Une vie quotidienne bouleversée 

La vie des Ukrainien·nes est maintenant rythmée par les sirènes appelant à rejoindre les abris. Les heures y sont interminables et la peur omniprésente. Rester à la maison n’est pas beaucoup plus simple puisque l’hiver 2022 est très froid en Ukraine. Il n’y a souvent pas d’électricité ou de gaz pour se chauffer. Se nourrir est devenu tout aussi difficile. Il ne faut pas espérer trouver de viande, de lait, de pattes ou même de pain. L’alimentation est souvent à base de pommes de terre et de carottes. Il ne faut plus compter non plus sur l’accès aux médicaments. Ce qui est dramatique pour les personnes atteintes de diabète ou de VIH par exemple. Certains villages ont fait le choix de détruire les ponts les rattachant à la capitale afin de complexifier l’invasion des soldats russes. Le souci, c’est qu’en le faisant, les villageois·es se sont piégé·es. Si les Russes ne peuvent pas passer, alors l’aide humanitaire non plus. 

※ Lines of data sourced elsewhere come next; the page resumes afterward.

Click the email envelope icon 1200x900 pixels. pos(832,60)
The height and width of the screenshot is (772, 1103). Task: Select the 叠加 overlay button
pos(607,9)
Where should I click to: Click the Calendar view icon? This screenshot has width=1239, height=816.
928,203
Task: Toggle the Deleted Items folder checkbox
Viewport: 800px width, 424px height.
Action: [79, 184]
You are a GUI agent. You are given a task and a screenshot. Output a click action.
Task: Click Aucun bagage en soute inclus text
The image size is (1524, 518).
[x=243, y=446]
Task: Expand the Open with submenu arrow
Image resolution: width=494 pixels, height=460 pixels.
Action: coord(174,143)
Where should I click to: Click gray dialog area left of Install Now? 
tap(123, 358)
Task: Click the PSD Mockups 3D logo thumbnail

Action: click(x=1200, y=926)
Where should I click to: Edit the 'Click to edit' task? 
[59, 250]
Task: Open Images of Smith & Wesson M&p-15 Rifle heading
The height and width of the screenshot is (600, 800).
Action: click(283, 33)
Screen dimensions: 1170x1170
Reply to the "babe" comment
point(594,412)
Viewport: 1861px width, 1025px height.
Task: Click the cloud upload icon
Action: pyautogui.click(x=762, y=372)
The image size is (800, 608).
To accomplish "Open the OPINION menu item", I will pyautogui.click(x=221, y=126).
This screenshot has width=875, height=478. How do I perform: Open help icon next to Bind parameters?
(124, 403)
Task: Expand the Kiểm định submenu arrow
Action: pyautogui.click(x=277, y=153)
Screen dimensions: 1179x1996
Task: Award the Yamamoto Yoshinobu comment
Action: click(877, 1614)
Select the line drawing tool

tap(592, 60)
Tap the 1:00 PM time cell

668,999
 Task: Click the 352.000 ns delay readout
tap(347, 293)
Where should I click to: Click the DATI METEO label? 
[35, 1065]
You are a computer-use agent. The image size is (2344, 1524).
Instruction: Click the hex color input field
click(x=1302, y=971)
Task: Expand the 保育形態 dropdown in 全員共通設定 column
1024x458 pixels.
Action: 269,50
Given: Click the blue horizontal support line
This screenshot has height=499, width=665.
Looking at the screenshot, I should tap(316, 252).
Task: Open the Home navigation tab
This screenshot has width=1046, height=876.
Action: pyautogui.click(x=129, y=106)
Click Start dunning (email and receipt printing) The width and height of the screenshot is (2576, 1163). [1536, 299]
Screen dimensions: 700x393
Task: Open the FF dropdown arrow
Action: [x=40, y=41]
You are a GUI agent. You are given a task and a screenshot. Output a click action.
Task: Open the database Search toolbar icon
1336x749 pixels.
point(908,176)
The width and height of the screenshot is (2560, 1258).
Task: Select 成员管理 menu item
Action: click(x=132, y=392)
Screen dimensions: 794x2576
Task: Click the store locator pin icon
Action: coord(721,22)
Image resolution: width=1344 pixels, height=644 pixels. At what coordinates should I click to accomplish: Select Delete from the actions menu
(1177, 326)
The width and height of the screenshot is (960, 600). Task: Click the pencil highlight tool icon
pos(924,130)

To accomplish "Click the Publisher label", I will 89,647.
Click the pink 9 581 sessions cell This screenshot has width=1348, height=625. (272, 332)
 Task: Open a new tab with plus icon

La journaliste souligne également que celles/ceux qui ne sont pas parti·es au front organisent souvent une défense civile tout aussi redoutable que l’armée. La défense des quartiers se fait par le peuple. A Kyiv le défi pour les civils est souvent de repérer les Russes essayant de se faire passer pour des Ukrainien·nes. Ces milices improvisées posent alors des questions sur les origines et intentions des inconnu·es rodant dans leurs quartiers. Certain·nes parlent la langue avec un accent plus ou moins crédible alors il faut parfois creuser en vérifiant leurs papiers. Quand ce n’est pas concluant non plus, il faut devenir créative/créatif. Courrier International a d’ailleurs une rubrique recette du monde où ils ont partagé la recette d’un pain traditionnel qui est devenu une technique pour s’assurer que la personne en face est bien Ukrainien·ne. Ce pain, à base de yaourt et de farine, a un nom absolument impossible à bien prononcer pour les étrangers : palianytsia. C’est donc devenu un test : si la personne en face dit mal ce mot, c’est qu’elle n’est pas d’ici.